**Énoncé du problème:** Réécrivez le passage du texte sur la vente à la commande qui va de « Le gros est » à « trois voies honnêtes. », en remplaçant « carton » par « colis ».

**Texte extrait:**
___

Vendre à la commande : dropshipping, réexpédition ou carton complet
De plus en plus de boutiques vendent avant d'acheter. Elles publient, elles attendent la commande, et ce n'est qu'ensuite qu'elles s'approvisionnent. C'est un modèle sérieux — le risque de stock est ce qui tue les petits détaillants, et celui-ci en supprime presque tout — mais il n'épouse pas la forme du gros traditionnel, et prétendre le contraire fait perdre du temps à tout le monde.
Le gros est bâti autour du carton. Les quantités minimales existent parce que les coûts du fournisseur sont par expédition, pas par pièce : préparation, emballage, formalités douanières et enlèvement coûtent à peu près la même chose que le carton contienne une chemise ou quatre-vingts. Un MOQ, c'est ce coût fixe divisé par un nombre qui rend l'affaire viable. Ce n'est pas un obstacle gratuit, et aucun fournisseur ne le supprime parce qu'un acheteur le demande gentiment — il le supprime en changeant la manière dont la commande est livrée.

D'où trois voies honnêtes.
Acheter le carton. Vous prenez le MOQ, vous portez le stock, vous vendez depuis votre propre rayon. Vous assumez le risque et gardez toute la marge. Rien ne vaut mieux, une fois que vous savez qu'une ligne se vend.

___

**Entrées de données:**
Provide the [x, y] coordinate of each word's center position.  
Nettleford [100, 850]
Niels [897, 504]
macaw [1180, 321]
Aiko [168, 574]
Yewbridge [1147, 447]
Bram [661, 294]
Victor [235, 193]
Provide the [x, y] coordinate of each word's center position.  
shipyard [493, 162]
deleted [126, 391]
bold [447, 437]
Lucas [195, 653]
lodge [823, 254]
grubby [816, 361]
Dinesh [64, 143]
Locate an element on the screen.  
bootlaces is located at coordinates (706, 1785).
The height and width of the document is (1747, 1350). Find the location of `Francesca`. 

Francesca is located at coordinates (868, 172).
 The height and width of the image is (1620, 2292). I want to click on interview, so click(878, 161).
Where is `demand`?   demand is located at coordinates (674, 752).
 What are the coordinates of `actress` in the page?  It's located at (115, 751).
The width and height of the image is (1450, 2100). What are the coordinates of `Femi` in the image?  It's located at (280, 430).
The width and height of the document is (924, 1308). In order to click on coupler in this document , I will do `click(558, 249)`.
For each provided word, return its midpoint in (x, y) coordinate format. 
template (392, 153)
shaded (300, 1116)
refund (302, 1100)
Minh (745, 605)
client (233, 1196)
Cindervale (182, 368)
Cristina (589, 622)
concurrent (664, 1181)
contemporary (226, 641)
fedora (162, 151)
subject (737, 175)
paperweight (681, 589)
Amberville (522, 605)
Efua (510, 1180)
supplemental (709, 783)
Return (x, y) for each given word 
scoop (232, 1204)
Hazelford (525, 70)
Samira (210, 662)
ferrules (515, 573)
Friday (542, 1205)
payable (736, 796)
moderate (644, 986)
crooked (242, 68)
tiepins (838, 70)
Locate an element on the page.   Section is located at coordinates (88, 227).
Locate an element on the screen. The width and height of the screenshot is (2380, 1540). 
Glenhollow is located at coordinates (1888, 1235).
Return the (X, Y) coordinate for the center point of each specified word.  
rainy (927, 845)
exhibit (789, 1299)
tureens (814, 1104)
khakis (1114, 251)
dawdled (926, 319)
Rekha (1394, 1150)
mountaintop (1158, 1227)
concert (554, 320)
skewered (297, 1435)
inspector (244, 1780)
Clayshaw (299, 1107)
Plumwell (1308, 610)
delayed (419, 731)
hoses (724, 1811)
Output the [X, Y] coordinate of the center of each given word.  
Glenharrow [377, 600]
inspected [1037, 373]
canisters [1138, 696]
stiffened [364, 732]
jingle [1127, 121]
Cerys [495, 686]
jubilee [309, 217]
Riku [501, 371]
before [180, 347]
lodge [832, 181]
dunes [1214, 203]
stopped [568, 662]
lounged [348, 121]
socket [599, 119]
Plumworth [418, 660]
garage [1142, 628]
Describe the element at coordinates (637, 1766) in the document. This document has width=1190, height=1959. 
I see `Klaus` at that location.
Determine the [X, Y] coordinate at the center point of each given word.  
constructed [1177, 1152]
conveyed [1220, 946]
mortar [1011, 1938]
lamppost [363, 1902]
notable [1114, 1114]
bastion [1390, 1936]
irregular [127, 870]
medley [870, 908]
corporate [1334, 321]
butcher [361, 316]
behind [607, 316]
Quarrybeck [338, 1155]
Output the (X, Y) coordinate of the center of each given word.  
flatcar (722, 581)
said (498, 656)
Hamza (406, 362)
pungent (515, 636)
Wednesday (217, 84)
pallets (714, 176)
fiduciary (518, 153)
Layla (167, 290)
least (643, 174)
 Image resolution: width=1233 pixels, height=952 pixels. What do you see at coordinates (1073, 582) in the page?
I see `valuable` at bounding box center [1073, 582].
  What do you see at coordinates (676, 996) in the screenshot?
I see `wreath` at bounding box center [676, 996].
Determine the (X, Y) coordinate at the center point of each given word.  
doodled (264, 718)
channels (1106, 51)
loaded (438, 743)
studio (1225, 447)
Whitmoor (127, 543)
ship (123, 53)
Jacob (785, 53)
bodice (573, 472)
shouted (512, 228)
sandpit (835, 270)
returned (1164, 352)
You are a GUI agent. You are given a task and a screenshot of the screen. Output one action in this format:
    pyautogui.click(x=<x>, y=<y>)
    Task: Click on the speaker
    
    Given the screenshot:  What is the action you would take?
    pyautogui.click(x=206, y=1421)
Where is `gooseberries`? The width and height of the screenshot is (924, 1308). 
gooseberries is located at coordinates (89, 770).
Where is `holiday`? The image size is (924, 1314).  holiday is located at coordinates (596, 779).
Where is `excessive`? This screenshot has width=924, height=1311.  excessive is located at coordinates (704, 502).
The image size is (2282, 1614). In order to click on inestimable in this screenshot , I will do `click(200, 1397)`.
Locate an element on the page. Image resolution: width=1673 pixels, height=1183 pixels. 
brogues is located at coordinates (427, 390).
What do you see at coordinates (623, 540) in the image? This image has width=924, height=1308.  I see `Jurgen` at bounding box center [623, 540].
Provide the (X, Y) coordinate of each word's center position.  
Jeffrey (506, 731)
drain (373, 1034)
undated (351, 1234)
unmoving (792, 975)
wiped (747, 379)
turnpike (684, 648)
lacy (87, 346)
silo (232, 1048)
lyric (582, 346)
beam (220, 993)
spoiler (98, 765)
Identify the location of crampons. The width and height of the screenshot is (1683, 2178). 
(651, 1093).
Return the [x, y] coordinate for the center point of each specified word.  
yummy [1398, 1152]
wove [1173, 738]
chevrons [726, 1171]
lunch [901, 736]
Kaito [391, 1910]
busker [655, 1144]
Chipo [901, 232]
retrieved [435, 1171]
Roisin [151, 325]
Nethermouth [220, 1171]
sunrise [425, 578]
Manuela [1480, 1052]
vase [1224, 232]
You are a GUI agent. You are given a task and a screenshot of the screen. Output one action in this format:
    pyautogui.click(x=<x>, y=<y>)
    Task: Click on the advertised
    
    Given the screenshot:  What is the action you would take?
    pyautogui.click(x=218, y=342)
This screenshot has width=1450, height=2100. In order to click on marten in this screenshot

___

**Réponse rédigée:**
Le gros est bâti autour du colis. Les quantités minimales existent parce que les coûts du fournisseur sont par expédition, pas par pièce : préparation, emballage, formalités douanières et enlèvement coûtent à peu près la même chose que le colis contienne une chemise ou quatre-vingts. Un MOQ, c'est ce coût fixe divisé par un nombre qui rend l'affaire viable. Ce n'est pas un obstacle gratuit, et aucun fournisseur ne le supprime parce qu'un acheteur le demande gentiment — il le supprime en changeant la manière dont la commande est livrée.

D'où trois voies honnêtes.